The research proves that there will be a need to further evolve and adapt solutions to achieve net zero. But there is a case for a system architecture that provides reliable operation, serviceability, and a significant reduction in overall system TEWI using R744 – not just in supermarkets but also in small-to-mid-size commercial cooling and heating applications.
The Sales and Marketing Manager for Kirby, Hedge has served in a number of engineering, technical sales and marketing roles since his time as a refrigeration and air conditioning apprentice/technician. More recently he has become a member of the Kirby leadership team, and his keen understanding of the trade has seen him become actively involved with AIRAH as a co-chair of the Special Technical Group for Refrigeration.
Hedge is a qualified refrigeration and air conditioning technician who holds an Advanced Diploma of Mechanical Engineering and a Bachelor of Business (Operations Management).
Herkess is the Segment Engineer for Kirby and has been with the company for more than 16 years in various sales and engineering roles.
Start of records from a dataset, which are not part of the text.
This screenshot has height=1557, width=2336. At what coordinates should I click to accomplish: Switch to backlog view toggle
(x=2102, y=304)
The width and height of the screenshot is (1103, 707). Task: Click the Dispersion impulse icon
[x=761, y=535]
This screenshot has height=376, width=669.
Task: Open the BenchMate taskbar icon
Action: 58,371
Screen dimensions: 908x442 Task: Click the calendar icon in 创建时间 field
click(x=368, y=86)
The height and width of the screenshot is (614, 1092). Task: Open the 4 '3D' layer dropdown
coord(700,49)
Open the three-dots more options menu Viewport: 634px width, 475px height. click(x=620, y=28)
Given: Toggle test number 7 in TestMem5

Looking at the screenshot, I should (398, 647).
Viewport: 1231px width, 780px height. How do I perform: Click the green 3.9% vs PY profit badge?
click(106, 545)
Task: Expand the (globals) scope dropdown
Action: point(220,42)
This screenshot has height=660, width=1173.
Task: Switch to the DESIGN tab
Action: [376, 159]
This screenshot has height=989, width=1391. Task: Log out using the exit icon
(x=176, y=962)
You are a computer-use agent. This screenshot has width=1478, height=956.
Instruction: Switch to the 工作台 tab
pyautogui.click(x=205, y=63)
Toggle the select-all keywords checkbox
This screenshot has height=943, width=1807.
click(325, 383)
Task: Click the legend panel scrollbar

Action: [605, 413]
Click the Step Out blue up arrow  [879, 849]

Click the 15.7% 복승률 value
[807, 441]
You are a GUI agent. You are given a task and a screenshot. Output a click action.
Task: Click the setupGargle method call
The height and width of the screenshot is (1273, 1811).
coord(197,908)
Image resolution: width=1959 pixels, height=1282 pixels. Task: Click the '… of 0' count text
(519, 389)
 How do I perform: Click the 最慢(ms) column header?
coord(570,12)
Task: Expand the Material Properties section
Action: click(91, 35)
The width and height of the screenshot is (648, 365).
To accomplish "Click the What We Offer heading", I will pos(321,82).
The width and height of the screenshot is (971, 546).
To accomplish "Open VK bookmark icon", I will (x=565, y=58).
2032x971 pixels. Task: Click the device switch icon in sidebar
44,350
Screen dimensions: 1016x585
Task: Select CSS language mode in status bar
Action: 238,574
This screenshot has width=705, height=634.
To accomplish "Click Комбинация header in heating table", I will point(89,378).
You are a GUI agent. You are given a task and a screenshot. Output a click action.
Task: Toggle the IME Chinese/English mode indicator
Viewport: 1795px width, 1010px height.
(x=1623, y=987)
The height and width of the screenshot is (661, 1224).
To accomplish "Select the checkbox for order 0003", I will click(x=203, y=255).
He is responsible for the “application” training of all staff and customers on CO2 systems and has led the delivery of this training to more than 300 technicians in the past 18 months.
With more than 25 years’ experience in the HVAC&R industry, Herkess has knowledge across most segments of refrigeration, from industrial to light commercial. He holds a national certificate in mechanical engineering and advanced trade certificates in refrigeration and air conditioning.